Dante interruppe il contatto. Per un istante temetti di aver frainteso tutto e di essere un vero idiota. Poi però mi strinse la mano, con delicatezza, e prese ad accarezzarmene il dorso con il pollice. Mi voltai subito e incontrai il suo sorriso soddisfatto. Stavolta non resistetti e lo baciai. Mi resi conto di quanto mi fossero mancate le sue labbra solo quando desiderai non staccarmene più. Erano così morbide che le addentai solo per saggiarne meglio la consistenza. Non c'era nulla di casto nel modo in cui il fiorentino si aggrappò a me mentre lo mordevo.

Ad un certo punto dovemmo fermarci per riprendere fiato, purtroppo. Gli accarezzai la guancia e osservai le sue ciglia chiudersi beate. Era così bello che non poteva essere reale.

"Non sono mai stato con un ragazzo finora", mi confessò di punto in bianco, "Ho avuto una ragazza, ma... Beh, è complicato, non saprei come spiegartelo".

"Anche io ho avuto una relazione complicata, non serve che me lo spieghi" gli dissi nel tentativo di rassicurarlo. L'idea di essere il primo uomo a baciarlo mi elettrizzò.

"Ragazza o ragazzo?".

"Ragazzo. Le ragazze non mi sono mai piaciute".

"Giusto, me l'avevi detto che sei gay". La nostra prima conversazione, ero stupito che se la ricordasse.

"Deduco che tu non lo sia".

"No, la fica mi garba". Si pentì subito di essersi espresso in maniera così diretta, glielo lessi in faccia. "Insomma, non sono gay. Ma non sono nemmeno etero...".

"Meno male! Sarebbe stato un bel problema!". Era un commento da coglione? Assolutamente sì, ma sono dettagli.

Mi sorrise. "Eh già". Mi sistemò un ricciolo dietro l'orecchio. All'improvviso respirare divenne un'impresa quasi impossibile. "Per fortuna che esiste la bisessualità". Ma per fortuna!

Lo baciai di nuovo, ma stavolta con più calma, con dolcezza.
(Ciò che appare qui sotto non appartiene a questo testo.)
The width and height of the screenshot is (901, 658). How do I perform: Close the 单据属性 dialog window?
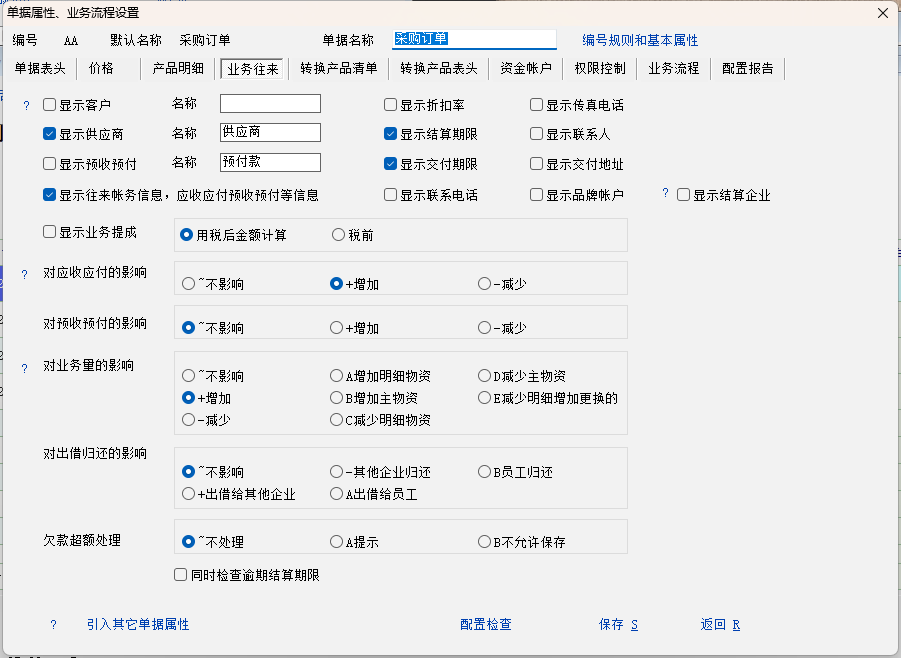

Lui mi sfiorò il braccio con la punta delle dita, disegnando linee immaginarie sulla mia pelle. Venni assorbito da un torpore così piacevole che ogni fibra del mio corpo si rilassò, cullandomi verso un vuoto in cui l'unica cosa esistente erano le labbra di Dante Alighieri. Quando riaprii gli occhi, il sole stava già tramontando.

"Che è successo?". La sua voce era teneramente impastata di sonno. "Che ore sono?".

Guardai il cellulare. "Sono le sei e mezza. Penso che ci siamo addormentati". Cazzo, ci siamo addormentati! Abbiamo dormito insieme! E, per l'ennesima volta, mi chiesi se non avessi sottovalutato i miei sentimenti per lui. 

Allerta spoiler: ovviamente, l'avevo fatto.